What may have started out as a holiday intended to bring couples together has been transformed into a commercial spectacle peddled to us by florists, greeting card companies, jewelry stores and makers of stuffed animals.
My issue is not with being romantic or expressing your feelings to the person you love. My issue is being required to do so on February 14. This date has zero connection to us. Each year on February 14 we are in essence commanded to be "romantic."
Shouldn't romance be organic -- sort of like a "Cialis moment"? That's the "moment" in the TV commercials for Cialis, the drug designed to combat erectile dysfunction -- where the couple is lifting a table together, their eyes meet, and bingo: It's a "Cialis moment." It may be drug-enhanced, but at least they chose the moment.
I understand that Valentine's Day earnestly purports to bring couples closer together.

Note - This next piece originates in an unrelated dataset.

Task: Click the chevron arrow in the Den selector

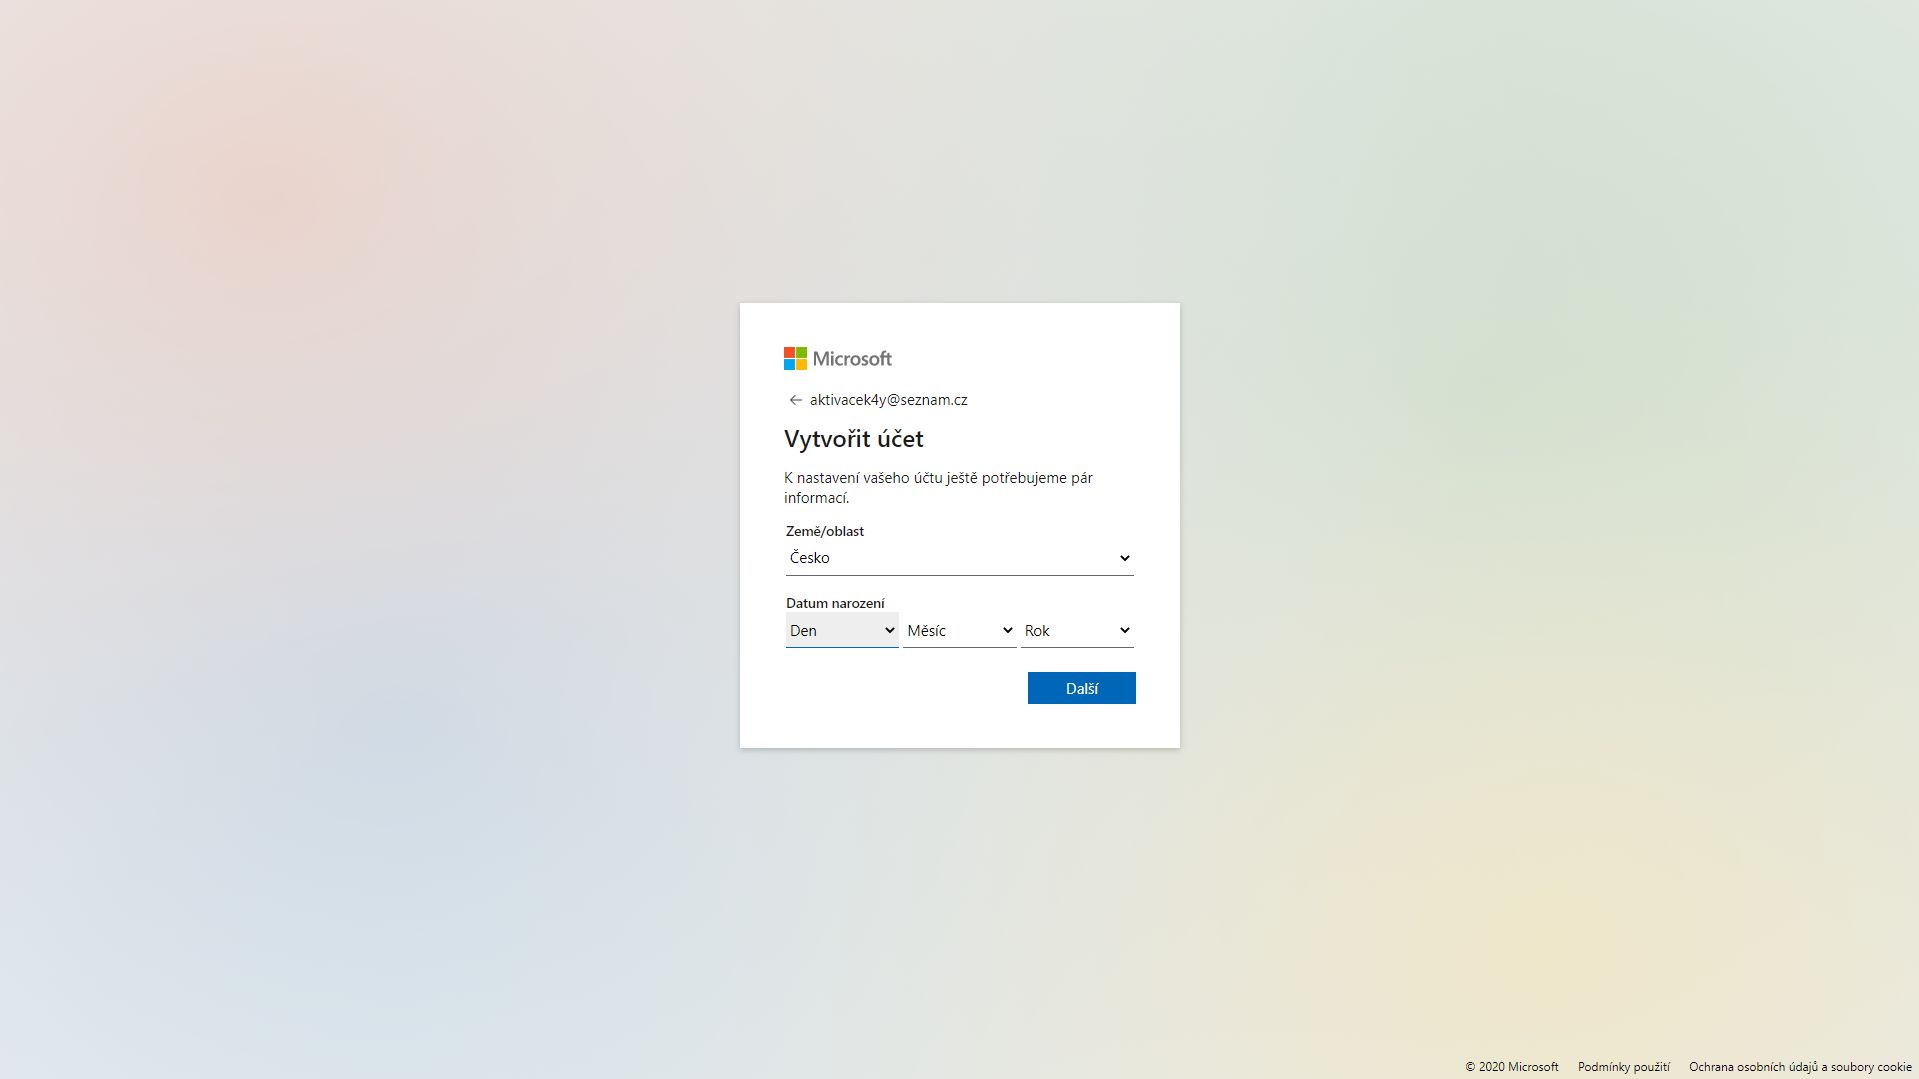Action: [889, 631]
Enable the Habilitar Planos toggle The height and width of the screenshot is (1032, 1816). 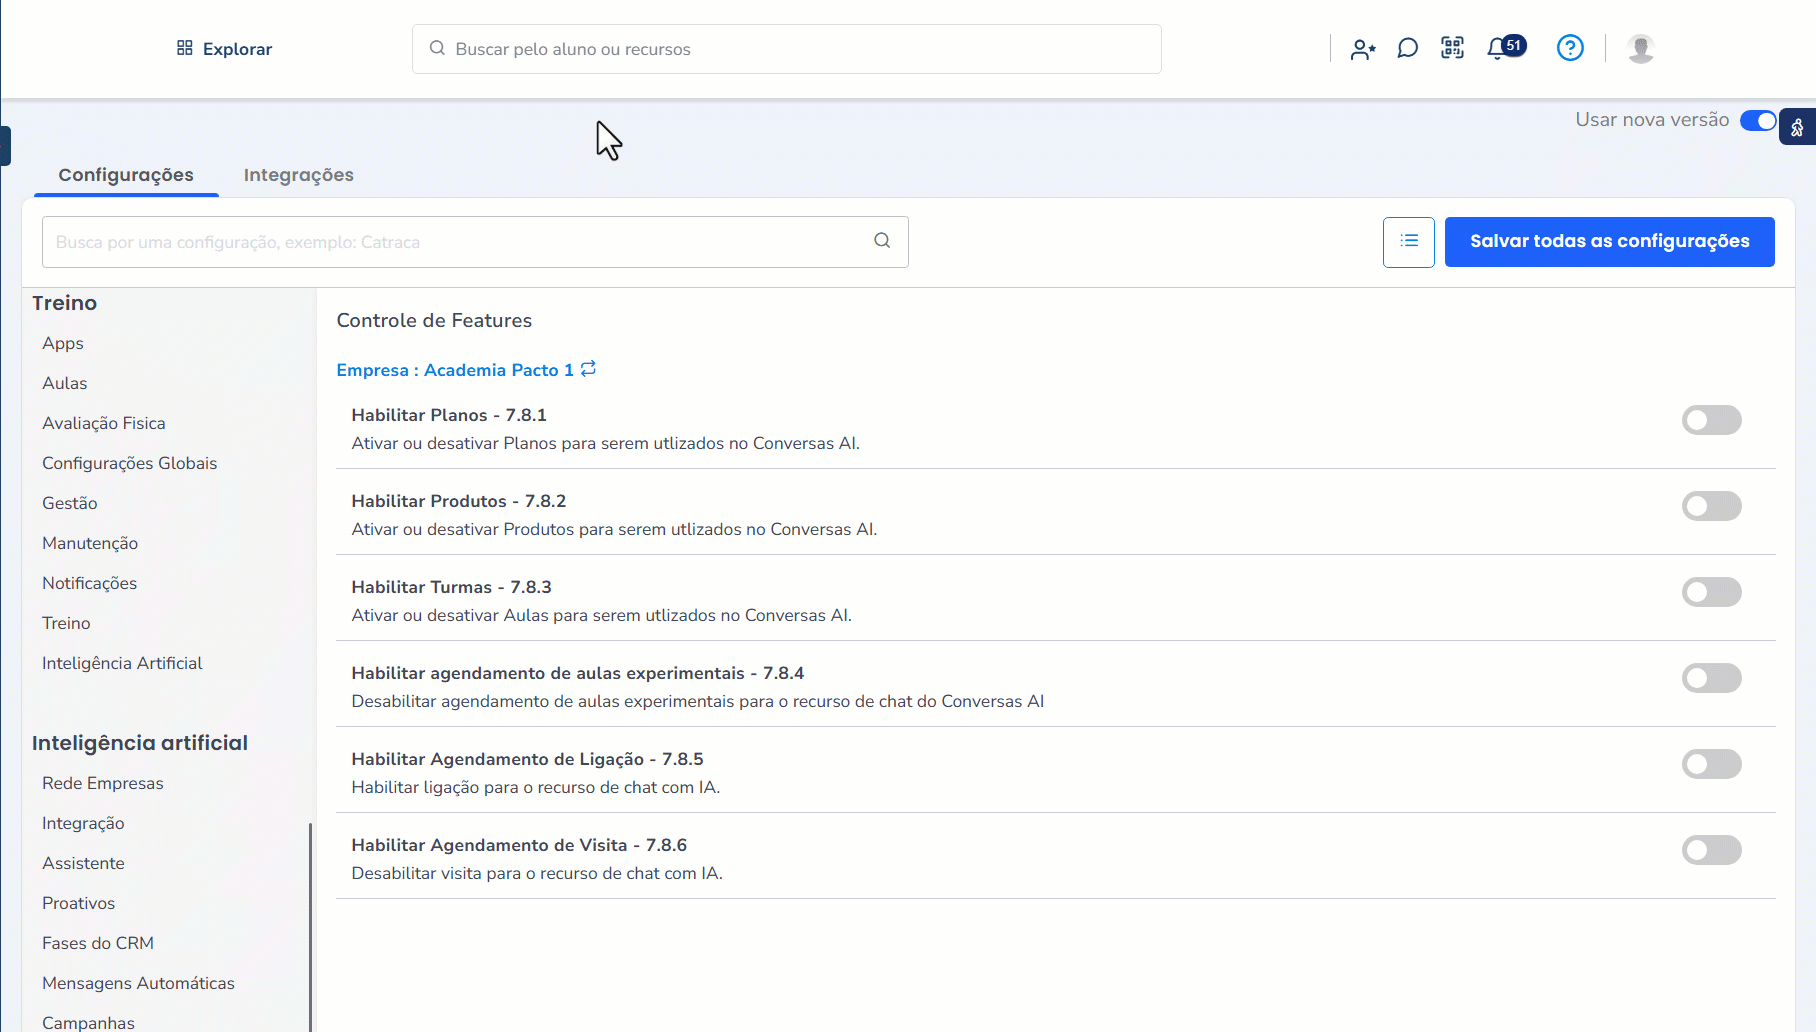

Great idea, but let's be honest, how many of you have had fights on Valentine's Day because of Valentine's Day?
I certainly have had my share, usually when one of us in the relationship (namely me) didn't buy a nice enough gift or put in enough time planning a special "VDay" activity -- thus, transforming Valentine's Day from a romantic evening for two into a scene from the film "The War of the Roses."
Perhaps I'm just an unromantic sourpuss. But what, exactly, is romantic about compulsion? What should I find joyful about a holiday that oftentimes inspires within me little more than dread, frustration, and shame?
If we as a society absolutely must celebrate Valentine's Day, fine. But let's not take it so seriously. Let's respect the opinions of those who don't care for it. Let's realize that love is just as worthy of celebration on the other 364 days of the year as it is on February 14th. And let's not let a day that purports to bring us together become one that drives resentful wedges between us instead.